:: Task description ::
Set down exactly the lines from the first line of the records through the line that contains "Task: Expand the カスタムリンク section", and leave every picture out.

┌─ Data listing

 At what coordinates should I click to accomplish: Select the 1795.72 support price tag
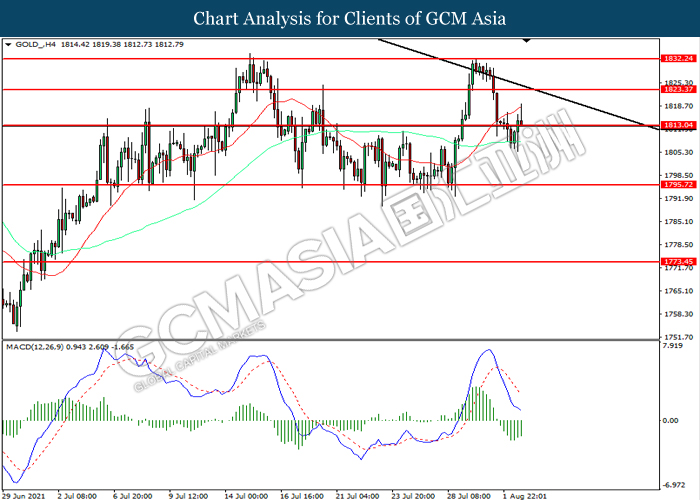[677, 185]
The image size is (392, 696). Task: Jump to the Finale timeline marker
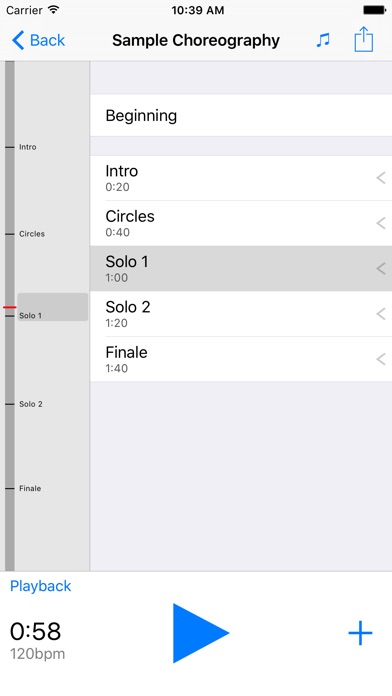coord(30,488)
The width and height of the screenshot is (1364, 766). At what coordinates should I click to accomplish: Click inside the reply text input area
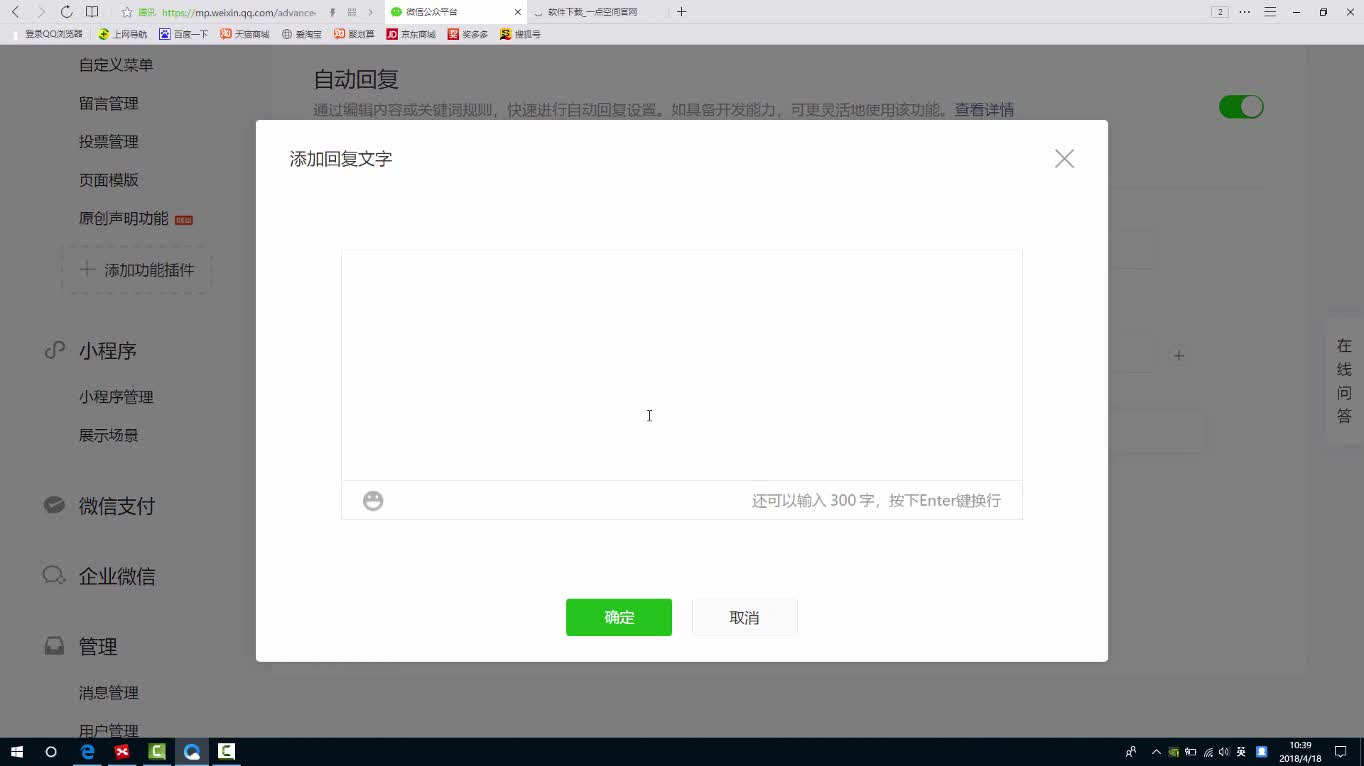(680, 365)
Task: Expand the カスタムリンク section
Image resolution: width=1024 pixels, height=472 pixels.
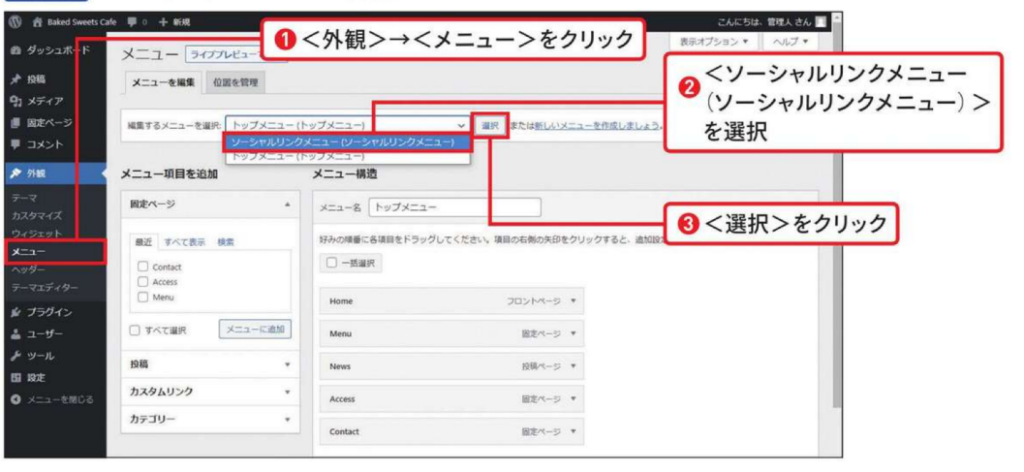Action: [x=211, y=391]
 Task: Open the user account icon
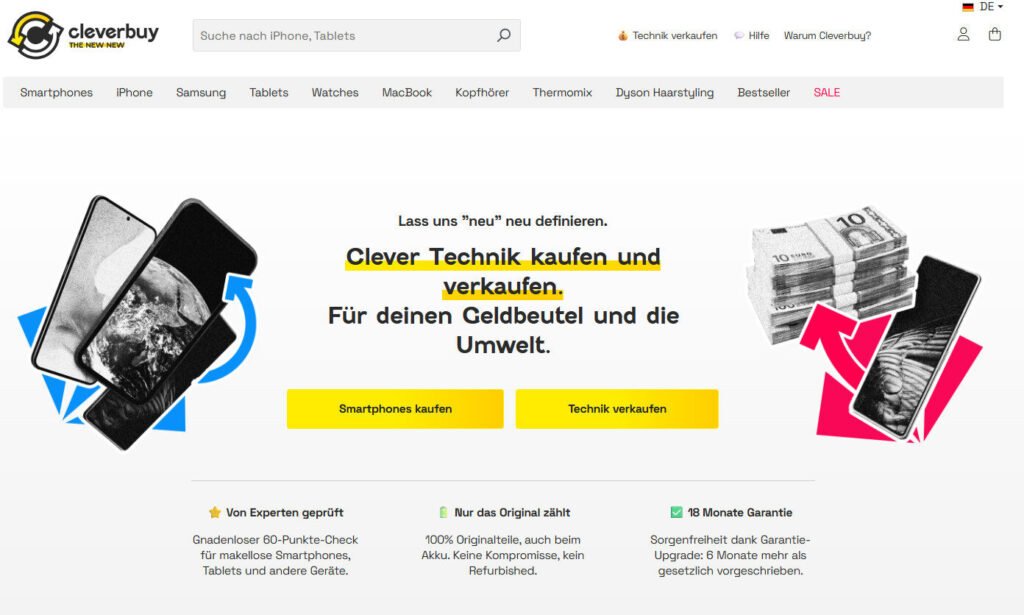963,35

└─

:: Answer ::
 At what coordinates should I click to accomplish: Select the 1795.72 support price tag
[677, 185]
The image size is (392, 696). Task: Jump to the Finale timeline marker
coord(30,488)
The width and height of the screenshot is (1364, 766). At what coordinates should I click to accomplish: Click inside the reply text input area
(680, 365)
Task: Expand the カスタムリンク section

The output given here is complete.